SOURCE EXTRACT:

What just happened? OpenAI might be struggling to keep track of all the lawsuits launched against it. After being sued by The New York Times and other entities, Elon Musk has become the latest to launch litigation against the ChatGPT maker and CEO Sam Altman. Musk's case isn't over copyright infringement, though; he says the pair have breached their original contractual agreements by putting profit ahead of developing AI that benefits humanity.

Musk was one of the co-founders, backers, and initial board members of OpenAI, departing the company in 2018 over what he said was a conflict of interest with Tesla.

Musk says that when he was approached by Altman and another co-founder, Greg Brockman, to help fund the startup in 2015, he was promised that OpenAI would be an open-source, not-for-profit company focused on safely creating an artificial general intelligence (AGI) and countering the competitive threat from Google.

Three years later, soon after Musk left, OpenAI established its for-profit business, which has attracted $13 billion of investment from Microsoft. In a lawsuit filed in San Francisco, lawyers said OpenAI's focus on money breaches the original contractual agreements.

"OpenAI, Inc. has been transformed into a closed-source de facto subsidiary of the largest technology company in the world: Microsoft. Under its new Board, it is not just developing but is actually refining an AGI to maximize profits for Microsoft, rather than for the benefit of humanity," the lawsuit states. "This was a stark betrayal of the Founding Agreement." The complaint notes that Musk donated $44 million to the nonprofit between 2016 to September 2020.

DATA FOR ANALYSIS:
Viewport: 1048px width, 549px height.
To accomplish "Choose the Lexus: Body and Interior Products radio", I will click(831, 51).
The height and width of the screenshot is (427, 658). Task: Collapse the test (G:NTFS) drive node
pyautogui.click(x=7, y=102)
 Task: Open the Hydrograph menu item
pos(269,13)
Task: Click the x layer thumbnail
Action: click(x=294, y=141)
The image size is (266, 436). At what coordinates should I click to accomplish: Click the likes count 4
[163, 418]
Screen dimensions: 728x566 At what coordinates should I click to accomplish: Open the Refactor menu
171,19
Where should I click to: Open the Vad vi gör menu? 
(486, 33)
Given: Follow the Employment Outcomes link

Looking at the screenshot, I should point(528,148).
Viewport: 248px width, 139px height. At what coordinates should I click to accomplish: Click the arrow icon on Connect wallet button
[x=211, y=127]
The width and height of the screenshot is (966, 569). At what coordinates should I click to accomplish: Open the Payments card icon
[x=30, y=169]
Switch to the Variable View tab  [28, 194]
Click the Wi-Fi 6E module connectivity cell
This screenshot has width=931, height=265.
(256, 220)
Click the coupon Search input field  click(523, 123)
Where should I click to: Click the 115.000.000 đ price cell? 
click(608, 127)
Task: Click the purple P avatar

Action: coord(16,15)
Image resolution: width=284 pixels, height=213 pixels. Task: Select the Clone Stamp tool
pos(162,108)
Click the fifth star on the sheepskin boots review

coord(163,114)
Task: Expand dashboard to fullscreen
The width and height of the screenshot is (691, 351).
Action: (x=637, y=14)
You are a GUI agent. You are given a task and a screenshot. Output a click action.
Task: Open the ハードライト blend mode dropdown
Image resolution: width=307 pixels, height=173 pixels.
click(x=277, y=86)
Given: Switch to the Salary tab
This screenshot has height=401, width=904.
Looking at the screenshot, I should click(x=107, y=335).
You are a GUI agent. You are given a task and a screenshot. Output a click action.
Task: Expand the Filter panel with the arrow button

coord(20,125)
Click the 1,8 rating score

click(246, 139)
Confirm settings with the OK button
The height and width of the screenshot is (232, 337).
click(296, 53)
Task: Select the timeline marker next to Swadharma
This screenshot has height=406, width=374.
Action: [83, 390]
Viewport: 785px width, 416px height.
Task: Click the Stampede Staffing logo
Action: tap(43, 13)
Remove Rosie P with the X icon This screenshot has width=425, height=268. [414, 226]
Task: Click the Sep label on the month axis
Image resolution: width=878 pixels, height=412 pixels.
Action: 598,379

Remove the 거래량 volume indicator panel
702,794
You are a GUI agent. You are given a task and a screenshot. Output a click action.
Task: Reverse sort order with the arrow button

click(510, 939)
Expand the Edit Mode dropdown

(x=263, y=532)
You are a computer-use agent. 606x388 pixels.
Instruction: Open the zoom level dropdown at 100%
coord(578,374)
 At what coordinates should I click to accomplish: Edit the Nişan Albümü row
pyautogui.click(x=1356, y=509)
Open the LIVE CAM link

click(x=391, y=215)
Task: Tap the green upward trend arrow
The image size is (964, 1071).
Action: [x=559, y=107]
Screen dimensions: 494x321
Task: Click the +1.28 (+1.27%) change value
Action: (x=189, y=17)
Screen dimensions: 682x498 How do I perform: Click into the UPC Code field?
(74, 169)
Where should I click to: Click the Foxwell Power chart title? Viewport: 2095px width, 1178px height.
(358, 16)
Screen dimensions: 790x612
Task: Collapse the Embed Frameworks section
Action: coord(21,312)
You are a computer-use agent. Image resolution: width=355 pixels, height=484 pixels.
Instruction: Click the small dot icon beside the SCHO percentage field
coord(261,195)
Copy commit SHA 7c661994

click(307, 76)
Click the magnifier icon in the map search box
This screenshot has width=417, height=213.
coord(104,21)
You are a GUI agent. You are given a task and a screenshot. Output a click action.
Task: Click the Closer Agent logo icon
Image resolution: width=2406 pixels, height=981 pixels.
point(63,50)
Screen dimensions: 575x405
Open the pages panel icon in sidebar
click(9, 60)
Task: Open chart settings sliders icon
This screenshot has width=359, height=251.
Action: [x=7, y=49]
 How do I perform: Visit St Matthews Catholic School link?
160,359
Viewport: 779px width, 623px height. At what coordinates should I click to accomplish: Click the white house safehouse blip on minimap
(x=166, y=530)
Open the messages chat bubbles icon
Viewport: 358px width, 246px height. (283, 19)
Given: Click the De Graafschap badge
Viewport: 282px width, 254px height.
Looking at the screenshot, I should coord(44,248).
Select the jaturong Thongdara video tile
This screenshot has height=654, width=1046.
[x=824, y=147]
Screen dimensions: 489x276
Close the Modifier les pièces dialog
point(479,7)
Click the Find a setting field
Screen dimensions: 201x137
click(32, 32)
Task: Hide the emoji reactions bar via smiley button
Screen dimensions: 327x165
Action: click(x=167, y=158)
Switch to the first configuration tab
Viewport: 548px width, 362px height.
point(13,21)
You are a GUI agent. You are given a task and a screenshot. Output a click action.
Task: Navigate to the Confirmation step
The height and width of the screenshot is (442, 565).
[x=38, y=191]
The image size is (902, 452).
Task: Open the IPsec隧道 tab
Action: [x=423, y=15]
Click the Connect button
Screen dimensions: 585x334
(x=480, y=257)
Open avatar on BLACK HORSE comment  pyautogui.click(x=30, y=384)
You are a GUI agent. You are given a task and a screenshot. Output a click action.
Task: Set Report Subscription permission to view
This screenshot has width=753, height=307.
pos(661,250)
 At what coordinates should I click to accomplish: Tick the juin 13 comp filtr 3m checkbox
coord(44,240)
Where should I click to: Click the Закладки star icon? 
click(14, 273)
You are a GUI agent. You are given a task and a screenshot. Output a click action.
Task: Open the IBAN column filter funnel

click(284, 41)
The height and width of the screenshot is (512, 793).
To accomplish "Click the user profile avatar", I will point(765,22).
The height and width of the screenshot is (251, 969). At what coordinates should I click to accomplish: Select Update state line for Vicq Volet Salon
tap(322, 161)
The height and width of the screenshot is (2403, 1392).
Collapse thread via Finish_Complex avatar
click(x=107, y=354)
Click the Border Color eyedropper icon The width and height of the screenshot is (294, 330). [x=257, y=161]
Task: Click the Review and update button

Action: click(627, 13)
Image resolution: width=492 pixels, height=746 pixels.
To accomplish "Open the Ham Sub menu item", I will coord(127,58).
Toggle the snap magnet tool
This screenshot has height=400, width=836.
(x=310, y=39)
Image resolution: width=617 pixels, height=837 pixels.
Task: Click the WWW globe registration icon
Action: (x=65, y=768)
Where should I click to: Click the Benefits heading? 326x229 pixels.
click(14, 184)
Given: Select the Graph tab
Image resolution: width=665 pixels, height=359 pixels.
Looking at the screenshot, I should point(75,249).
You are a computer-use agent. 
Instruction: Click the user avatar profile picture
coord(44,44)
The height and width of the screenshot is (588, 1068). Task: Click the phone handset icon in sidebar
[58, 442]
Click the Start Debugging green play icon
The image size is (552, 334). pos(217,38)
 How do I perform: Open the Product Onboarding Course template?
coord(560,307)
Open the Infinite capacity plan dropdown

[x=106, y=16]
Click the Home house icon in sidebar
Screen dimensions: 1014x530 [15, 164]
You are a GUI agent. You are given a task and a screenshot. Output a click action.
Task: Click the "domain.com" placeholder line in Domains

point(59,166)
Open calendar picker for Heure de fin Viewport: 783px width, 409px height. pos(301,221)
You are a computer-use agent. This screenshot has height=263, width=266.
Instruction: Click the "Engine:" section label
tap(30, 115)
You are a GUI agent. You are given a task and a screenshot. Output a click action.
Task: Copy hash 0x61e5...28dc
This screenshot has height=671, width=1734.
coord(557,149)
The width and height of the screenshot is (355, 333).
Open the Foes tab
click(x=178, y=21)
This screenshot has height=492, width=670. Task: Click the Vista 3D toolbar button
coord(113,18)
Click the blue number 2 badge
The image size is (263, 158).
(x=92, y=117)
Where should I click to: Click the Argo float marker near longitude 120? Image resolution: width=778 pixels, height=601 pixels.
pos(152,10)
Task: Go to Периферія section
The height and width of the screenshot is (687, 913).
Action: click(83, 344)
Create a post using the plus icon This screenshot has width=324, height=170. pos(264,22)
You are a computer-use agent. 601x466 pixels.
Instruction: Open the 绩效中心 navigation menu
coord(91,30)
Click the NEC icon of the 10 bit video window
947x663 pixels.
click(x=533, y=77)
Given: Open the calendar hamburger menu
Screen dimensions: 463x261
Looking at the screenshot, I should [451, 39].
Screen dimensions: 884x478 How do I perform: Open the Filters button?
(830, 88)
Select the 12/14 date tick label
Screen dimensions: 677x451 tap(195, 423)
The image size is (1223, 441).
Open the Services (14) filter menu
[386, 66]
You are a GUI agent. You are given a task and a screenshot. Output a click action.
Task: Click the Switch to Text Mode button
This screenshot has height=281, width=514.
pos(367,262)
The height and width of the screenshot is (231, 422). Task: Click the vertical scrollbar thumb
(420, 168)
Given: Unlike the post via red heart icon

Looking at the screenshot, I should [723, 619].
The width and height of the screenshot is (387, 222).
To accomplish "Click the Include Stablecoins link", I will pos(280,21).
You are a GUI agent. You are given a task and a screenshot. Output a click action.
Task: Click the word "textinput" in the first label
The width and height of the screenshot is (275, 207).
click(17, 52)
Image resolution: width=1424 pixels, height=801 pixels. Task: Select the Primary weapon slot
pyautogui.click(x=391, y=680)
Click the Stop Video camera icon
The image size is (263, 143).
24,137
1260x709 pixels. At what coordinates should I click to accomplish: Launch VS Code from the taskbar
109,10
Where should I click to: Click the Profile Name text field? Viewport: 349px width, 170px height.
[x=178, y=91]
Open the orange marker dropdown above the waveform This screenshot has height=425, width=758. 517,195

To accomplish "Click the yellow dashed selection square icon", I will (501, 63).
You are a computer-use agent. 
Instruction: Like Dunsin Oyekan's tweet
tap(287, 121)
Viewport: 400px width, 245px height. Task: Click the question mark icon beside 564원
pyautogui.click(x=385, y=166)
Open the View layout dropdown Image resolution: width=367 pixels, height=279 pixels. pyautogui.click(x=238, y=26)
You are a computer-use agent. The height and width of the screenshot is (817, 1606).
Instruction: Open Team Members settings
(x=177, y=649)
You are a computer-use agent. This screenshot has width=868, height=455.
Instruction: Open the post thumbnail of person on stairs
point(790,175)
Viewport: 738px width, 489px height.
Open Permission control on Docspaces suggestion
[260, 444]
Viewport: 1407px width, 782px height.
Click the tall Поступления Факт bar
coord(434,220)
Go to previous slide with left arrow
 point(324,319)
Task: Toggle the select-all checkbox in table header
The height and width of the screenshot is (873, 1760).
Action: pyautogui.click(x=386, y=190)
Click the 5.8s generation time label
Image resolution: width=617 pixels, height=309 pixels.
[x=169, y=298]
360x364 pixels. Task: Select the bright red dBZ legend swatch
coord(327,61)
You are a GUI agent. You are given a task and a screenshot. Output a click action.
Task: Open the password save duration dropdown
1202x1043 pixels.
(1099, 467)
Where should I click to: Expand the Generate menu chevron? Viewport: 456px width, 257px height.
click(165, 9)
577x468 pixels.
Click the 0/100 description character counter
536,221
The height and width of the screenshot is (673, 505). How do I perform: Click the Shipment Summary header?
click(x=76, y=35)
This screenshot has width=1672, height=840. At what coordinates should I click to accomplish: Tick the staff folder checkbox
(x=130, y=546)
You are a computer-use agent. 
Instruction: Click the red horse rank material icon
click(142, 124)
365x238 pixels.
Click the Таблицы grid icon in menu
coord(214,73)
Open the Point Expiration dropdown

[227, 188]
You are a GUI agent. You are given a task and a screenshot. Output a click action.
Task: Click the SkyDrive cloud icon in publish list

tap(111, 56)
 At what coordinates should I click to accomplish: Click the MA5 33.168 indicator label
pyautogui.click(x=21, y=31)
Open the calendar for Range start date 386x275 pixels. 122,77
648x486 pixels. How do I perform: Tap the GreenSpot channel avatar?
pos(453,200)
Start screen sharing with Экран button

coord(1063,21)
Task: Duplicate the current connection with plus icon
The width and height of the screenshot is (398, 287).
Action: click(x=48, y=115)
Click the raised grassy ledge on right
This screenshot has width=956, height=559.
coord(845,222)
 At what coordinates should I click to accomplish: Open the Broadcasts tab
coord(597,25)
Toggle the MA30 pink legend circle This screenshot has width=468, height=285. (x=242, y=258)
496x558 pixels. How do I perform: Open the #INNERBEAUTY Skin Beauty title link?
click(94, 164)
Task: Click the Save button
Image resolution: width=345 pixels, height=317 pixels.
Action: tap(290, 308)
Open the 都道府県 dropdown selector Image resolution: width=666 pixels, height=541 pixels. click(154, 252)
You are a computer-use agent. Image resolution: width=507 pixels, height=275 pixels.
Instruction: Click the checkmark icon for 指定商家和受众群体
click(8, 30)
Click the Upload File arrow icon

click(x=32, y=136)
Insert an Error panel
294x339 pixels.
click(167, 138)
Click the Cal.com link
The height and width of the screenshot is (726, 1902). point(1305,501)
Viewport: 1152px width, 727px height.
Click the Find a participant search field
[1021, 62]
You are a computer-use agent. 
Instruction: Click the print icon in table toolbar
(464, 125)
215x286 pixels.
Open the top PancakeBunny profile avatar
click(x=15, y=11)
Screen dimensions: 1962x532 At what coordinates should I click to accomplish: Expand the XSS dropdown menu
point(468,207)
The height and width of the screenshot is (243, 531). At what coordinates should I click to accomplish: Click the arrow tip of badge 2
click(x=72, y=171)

WORK INSTRUCTION:
Write out the passage of the article on Musk's lawsuit against OpenAI word for word, starting at "Musk says that" and ending at "original contractual agreements.".

RESPONSE TO THIS EXERCISE:
Musk says that when he was approached by Altman and another co-founder, Greg Brockman, to help fund the startup in 2015, he was promised that OpenAI would be an open-source, not-for-profit company focused on safely creating an artificial general intelligence (AGI) and countering the competitive threat from Google.

Three years later, soon after Musk left, OpenAI established its for-profit business, which has attracted $13 billion of investment from Microsoft. In a lawsuit filed in San Francisco, lawyers said OpenAI's focus on money breaches the original contractual agreements.